Thursday, May 5, 2016 7:28 pm, Posted by Absolute Destruction
Symantec, the organization behind Norton Anti-Virus and the world leader of cyber security, published a discouraging report recently. In what they call the 2016 Internet Security Threat Report (ISTR), Symantec analyzed the incidences of online security breaches occurring in the previous year. According to their research, 500 million online identities were either stolen or exposed in 2015. And that was only the tip of the iceberg. Their study suggests that companies have underreported the full extent of their data breaches, so the exact number of compromised files and identities is unknown.
Even with some companies’ failure to register their breaches, the reports have increased by 23% since 2014, jumping from 348 identities to 429. The report indicates this raising statistic is due to incomplete website security, targeted phishing campaigns, and the increased use of randsomeware. It’s evident that cyber thieves are ramping up their game, learning new methods to exploit weaknesses in security and bait unsuspecting individuals. As hackers refine their skills, it only makes sense to upgrade your business’ methods of protection. Without evolving along with changing threats, your company will join the ranks of those breached businesses.
In this day and age, it’s rare for a business to operate without having a presence online. Regardless of your industry, it’s likely you have a website, a Google+ page, and profiles on various social media sites like Facebook, Twitter, and LinkedIn.

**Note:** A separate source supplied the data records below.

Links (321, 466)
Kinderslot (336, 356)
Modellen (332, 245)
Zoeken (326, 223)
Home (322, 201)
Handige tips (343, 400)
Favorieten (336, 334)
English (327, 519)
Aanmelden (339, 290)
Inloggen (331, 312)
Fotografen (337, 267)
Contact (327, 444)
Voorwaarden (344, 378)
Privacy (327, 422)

While your Facebook profile (as an example) is protected by Facebook’s security measures, your website is entirely your own responsibility. A well-designed, user-friendly, and protected website can be expensive, but it’s worth the cost. Don’t cut corners when you create, upgrade, and maintain your site. According to the ISTR, three quarters of all websites are vulnerable to cyber-attacks, which cybercriminals take advantage of to infect and steal from the website’s users.
Get your IT department and website admin to beef up your security, and remember this applies to all websites – not just yours. Alert your employees to take care when they use company computers to access the Internet. Inform them of what constitutes a safe website (like verified site certificates, Secure Socket Layers, and firewalls) and where to find this information.
A memo regarding this won’t be enough, as most people will only skim the contents and not absorb the information. We suggest scheduling an online security tutorial for your entire company, so you can go over the facts, the consequences, and the defence against cyberscams. With enough time devoted to this training, you can also teach your employees how to identify and avoid phishing campaigns. These can appear as emails from trusted sources (or even upper-management), and they will ask for the targeted employee to release confidential information like usernames, passwords, and other data.
In a similar vein to phishing emails, you should warn your staff against ransomware viruses. These appear as attachments in emails that, should they be downloaded, can encrypt all of the files on the user’s computers. This software is incredibly advanced, and the only way to crack it is to pay the malware operator’s ransom. Knowing they’ve got you, these cyber criminals can ask for a high price.
We can agree that’s easier (and cheaper) to spend the time and money on proper education, so your employees are less likely to expose the company to threat. If you employ a BYOD (Bring Your Own Device) policy at your company, it’s also a good idea to remind your staff on the safe way to handle their tech. Limit the files that they can store on these devices, and enforce personalized password encryption on every gadget. Whenever you know your employees are upgrading their tech for newer models, schedule our electronic data destruction services. We can provide secured containers for you to collect their discarded devices until you have amassed enough for our mobile shredders to destroy. It doesn’t matter if that takes a few weeks or a few months; you can call us and schedule an appointment.
An educated staff is a protected one. When employees know how to avoid the biggest threats to online security, you can shield your company and avoid becoming a statistic in the next IRTC.